■ **Try it**
An exact reproduction of all the entries is what the answer must contain.

Stored data:

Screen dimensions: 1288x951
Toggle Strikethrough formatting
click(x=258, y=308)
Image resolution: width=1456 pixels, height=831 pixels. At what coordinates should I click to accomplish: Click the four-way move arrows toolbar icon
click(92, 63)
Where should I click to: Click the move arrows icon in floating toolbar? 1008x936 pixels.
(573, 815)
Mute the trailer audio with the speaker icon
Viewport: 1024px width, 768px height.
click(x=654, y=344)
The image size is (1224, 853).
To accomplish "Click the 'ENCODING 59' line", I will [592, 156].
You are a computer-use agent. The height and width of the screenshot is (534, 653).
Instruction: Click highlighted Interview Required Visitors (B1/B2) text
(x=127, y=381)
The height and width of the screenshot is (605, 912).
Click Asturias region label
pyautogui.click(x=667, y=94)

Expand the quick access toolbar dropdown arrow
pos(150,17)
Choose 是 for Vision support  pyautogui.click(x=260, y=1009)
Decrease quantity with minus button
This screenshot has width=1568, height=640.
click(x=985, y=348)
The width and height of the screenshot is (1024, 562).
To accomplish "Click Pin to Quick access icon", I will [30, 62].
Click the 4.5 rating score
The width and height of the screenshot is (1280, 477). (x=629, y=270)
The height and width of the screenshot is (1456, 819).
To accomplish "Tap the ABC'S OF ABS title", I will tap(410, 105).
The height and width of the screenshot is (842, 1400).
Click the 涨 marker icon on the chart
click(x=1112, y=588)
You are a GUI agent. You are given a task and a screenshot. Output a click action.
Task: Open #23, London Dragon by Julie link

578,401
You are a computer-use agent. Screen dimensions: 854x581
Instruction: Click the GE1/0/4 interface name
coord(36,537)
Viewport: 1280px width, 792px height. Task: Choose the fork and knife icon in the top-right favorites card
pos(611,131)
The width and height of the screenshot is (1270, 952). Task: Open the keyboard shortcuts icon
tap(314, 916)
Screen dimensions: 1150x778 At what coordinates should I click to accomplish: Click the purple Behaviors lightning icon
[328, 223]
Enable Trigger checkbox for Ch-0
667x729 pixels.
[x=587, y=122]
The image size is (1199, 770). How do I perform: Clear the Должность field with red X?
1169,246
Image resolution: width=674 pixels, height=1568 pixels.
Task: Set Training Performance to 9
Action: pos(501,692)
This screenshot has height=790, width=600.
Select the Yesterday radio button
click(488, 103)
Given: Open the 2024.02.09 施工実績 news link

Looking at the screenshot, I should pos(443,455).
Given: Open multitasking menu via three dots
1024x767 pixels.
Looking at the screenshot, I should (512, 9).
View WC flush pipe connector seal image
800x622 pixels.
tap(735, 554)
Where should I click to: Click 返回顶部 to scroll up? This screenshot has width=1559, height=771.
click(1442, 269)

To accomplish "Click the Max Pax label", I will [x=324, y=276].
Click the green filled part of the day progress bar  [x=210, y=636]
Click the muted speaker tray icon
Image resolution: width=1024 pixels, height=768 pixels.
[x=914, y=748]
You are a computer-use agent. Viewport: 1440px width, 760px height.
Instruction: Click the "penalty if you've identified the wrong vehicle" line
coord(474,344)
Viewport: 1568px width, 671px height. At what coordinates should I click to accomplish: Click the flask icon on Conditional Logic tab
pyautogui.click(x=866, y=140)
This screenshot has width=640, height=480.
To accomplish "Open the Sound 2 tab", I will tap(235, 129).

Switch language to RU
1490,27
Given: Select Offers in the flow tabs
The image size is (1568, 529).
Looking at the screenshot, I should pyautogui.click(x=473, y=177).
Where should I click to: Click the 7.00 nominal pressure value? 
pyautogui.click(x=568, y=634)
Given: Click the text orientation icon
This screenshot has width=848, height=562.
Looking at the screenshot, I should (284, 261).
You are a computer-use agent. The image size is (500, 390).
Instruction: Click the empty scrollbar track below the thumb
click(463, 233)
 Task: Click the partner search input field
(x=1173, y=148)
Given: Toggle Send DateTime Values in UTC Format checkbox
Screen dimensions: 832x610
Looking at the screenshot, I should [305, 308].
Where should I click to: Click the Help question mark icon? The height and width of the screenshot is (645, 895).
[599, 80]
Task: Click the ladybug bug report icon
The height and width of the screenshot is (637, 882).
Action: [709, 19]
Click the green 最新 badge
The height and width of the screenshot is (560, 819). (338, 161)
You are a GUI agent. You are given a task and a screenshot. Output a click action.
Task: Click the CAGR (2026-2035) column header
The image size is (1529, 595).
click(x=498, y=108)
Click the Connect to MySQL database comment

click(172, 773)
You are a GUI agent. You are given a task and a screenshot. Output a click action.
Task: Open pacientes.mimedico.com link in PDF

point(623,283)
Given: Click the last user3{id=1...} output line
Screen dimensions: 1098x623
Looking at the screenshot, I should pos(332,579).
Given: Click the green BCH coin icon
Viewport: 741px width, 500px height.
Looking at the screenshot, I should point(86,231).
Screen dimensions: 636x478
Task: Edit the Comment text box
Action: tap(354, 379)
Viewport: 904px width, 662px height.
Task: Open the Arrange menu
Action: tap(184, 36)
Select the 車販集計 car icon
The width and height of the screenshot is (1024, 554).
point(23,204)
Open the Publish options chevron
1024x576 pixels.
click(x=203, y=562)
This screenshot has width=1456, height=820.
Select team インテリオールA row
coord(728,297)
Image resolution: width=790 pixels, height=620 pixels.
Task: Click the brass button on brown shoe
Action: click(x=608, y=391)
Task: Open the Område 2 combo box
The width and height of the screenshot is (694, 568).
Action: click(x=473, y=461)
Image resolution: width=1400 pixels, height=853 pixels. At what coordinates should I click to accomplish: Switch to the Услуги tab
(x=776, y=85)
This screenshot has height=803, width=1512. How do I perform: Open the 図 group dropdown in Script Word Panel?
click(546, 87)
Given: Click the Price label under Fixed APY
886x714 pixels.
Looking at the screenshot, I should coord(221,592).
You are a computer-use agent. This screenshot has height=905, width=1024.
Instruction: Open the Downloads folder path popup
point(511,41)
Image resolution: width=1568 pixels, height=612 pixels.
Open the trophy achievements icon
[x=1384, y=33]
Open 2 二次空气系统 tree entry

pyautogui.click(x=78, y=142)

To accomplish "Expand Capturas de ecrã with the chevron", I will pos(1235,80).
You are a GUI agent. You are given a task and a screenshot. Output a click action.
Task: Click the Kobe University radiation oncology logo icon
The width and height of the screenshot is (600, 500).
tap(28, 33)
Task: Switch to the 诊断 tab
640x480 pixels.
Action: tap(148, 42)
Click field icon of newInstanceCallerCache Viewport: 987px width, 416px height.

■ **Solution for this exercise**
Screen dimensions: 1288x951
Toggle Strikethrough formatting
click(x=258, y=308)
Image resolution: width=1456 pixels, height=831 pixels. At what coordinates should I click to accomplish: Click the four-way move arrows toolbar icon
click(92, 63)
Where should I click to: Click the move arrows icon in floating toolbar? 1008x936 pixels.
(573, 815)
Mute the trailer audio with the speaker icon
Viewport: 1024px width, 768px height.
click(x=654, y=344)
The image size is (1224, 853).
To accomplish "Click the 'ENCODING 59' line", I will [592, 156].
You are a computer-use agent. The height and width of the screenshot is (534, 653).
Instruction: Click highlighted Interview Required Visitors (B1/B2) text
(x=127, y=381)
The height and width of the screenshot is (605, 912).
Click Asturias region label
pyautogui.click(x=667, y=94)

Expand the quick access toolbar dropdown arrow
pos(150,17)
Choose 是 for Vision support  pyautogui.click(x=260, y=1009)
Decrease quantity with minus button
This screenshot has width=1568, height=640.
click(x=985, y=348)
The width and height of the screenshot is (1024, 562).
To accomplish "Click Pin to Quick access icon", I will [30, 62].
Click the 4.5 rating score
The width and height of the screenshot is (1280, 477). (x=629, y=270)
The height and width of the screenshot is (1456, 819).
To accomplish "Tap the ABC'S OF ABS title", I will tap(410, 105).
The height and width of the screenshot is (842, 1400).
Click the 涨 marker icon on the chart
click(x=1112, y=588)
You are a GUI agent. You are given a task and a screenshot. Output a click action.
Task: Open #23, London Dragon by Julie link

578,401
You are a computer-use agent. Screen dimensions: 854x581
Instruction: Click the GE1/0/4 interface name
coord(36,537)
Viewport: 1280px width, 792px height. Task: Choose the fork and knife icon in the top-right favorites card
pos(611,131)
The width and height of the screenshot is (1270, 952). Task: Open the keyboard shortcuts icon
tap(314, 916)
Screen dimensions: 1150x778 At what coordinates should I click to accomplish: Click the purple Behaviors lightning icon
[328, 223]
Enable Trigger checkbox for Ch-0
667x729 pixels.
[x=587, y=122]
The image size is (1199, 770). How do I perform: Clear the Должность field with red X?
1169,246
Image resolution: width=674 pixels, height=1568 pixels.
Task: Set Training Performance to 9
Action: pos(501,692)
This screenshot has height=790, width=600.
Select the Yesterday radio button
click(488, 103)
Given: Open the 2024.02.09 施工実績 news link

Looking at the screenshot, I should pos(443,455).
Given: Open multitasking menu via three dots
1024x767 pixels.
Looking at the screenshot, I should (512, 9).
View WC flush pipe connector seal image
800x622 pixels.
tap(735, 554)
Where should I click to: Click 返回顶部 to scroll up? This screenshot has width=1559, height=771.
click(1442, 269)

To accomplish "Click the Max Pax label", I will [x=324, y=276].
Click the green filled part of the day progress bar  [x=210, y=636]
Click the muted speaker tray icon
Image resolution: width=1024 pixels, height=768 pixels.
[x=914, y=748]
You are a computer-use agent. Viewport: 1440px width, 760px height.
Instruction: Click the "penalty if you've identified the wrong vehicle" line
coord(474,344)
Viewport: 1568px width, 671px height. At what coordinates should I click to accomplish: Click the flask icon on Conditional Logic tab
pyautogui.click(x=866, y=140)
This screenshot has width=640, height=480.
To accomplish "Open the Sound 2 tab", I will tap(235, 129).

Switch language to RU
1490,27
Given: Select Offers in the flow tabs
The image size is (1568, 529).
Looking at the screenshot, I should pyautogui.click(x=473, y=177).
Where should I click to: Click the 7.00 nominal pressure value? 
pyautogui.click(x=568, y=634)
Given: Click the text orientation icon
This screenshot has width=848, height=562.
Looking at the screenshot, I should (284, 261).
You are a computer-use agent. The image size is (500, 390).
Instruction: Click the empty scrollbar track below the thumb
click(463, 233)
 Task: Click the partner search input field
(x=1173, y=148)
Given: Toggle Send DateTime Values in UTC Format checkbox
Screen dimensions: 832x610
Looking at the screenshot, I should [305, 308].
Where should I click to: Click the Help question mark icon? The height and width of the screenshot is (645, 895).
[599, 80]
Task: Click the ladybug bug report icon
The height and width of the screenshot is (637, 882).
Action: [709, 19]
Click the green 最新 badge
The height and width of the screenshot is (560, 819). (338, 161)
You are a GUI agent. You are given a task and a screenshot. Output a click action.
Task: Click the CAGR (2026-2035) column header
The image size is (1529, 595).
click(x=498, y=108)
Click the Connect to MySQL database comment

click(172, 773)
You are a GUI agent. You are given a task and a screenshot. Output a click action.
Task: Open pacientes.mimedico.com link in PDF

point(623,283)
Given: Click the last user3{id=1...} output line
Screen dimensions: 1098x623
Looking at the screenshot, I should pos(332,579).
Given: Click the green BCH coin icon
Viewport: 741px width, 500px height.
Looking at the screenshot, I should point(86,231).
Screen dimensions: 636x478
Task: Edit the Comment text box
Action: tap(354, 379)
Viewport: 904px width, 662px height.
Task: Open the Arrange menu
Action: tap(184, 36)
Select the 車販集計 car icon
The width and height of the screenshot is (1024, 554).
point(23,204)
Open the Publish options chevron
1024x576 pixels.
click(x=203, y=562)
This screenshot has width=1456, height=820.
Select team インテリオールA row
coord(728,297)
Image resolution: width=790 pixels, height=620 pixels.
Task: Click the brass button on brown shoe
Action: click(x=608, y=391)
Task: Open the Område 2 combo box
The width and height of the screenshot is (694, 568).
Action: click(x=473, y=461)
Image resolution: width=1400 pixels, height=853 pixels. At what coordinates should I click to accomplish: Switch to the Услуги tab
(x=776, y=85)
This screenshot has height=803, width=1512. How do I perform: Open the 図 group dropdown in Script Word Panel?
click(546, 87)
Given: Click the Price label under Fixed APY
886x714 pixels.
Looking at the screenshot, I should coord(221,592).
You are a computer-use agent. This screenshot has height=905, width=1024.
Instruction: Open the Downloads folder path popup
point(511,41)
Image resolution: width=1568 pixels, height=612 pixels.
Open the trophy achievements icon
[x=1384, y=33]
Open 2 二次空气系统 tree entry

pyautogui.click(x=78, y=142)

To accomplish "Expand Capturas de ecrã with the chevron", I will pos(1235,80).
You are a GUI agent. You are given a task and a screenshot. Output a click action.
Task: Click the Kobe University radiation oncology logo icon
The width and height of the screenshot is (600, 500).
tap(28, 33)
Task: Switch to the 诊断 tab
640x480 pixels.
Action: tap(148, 42)
Click field icon of newInstanceCallerCache Viewport: 987px width, 416px height.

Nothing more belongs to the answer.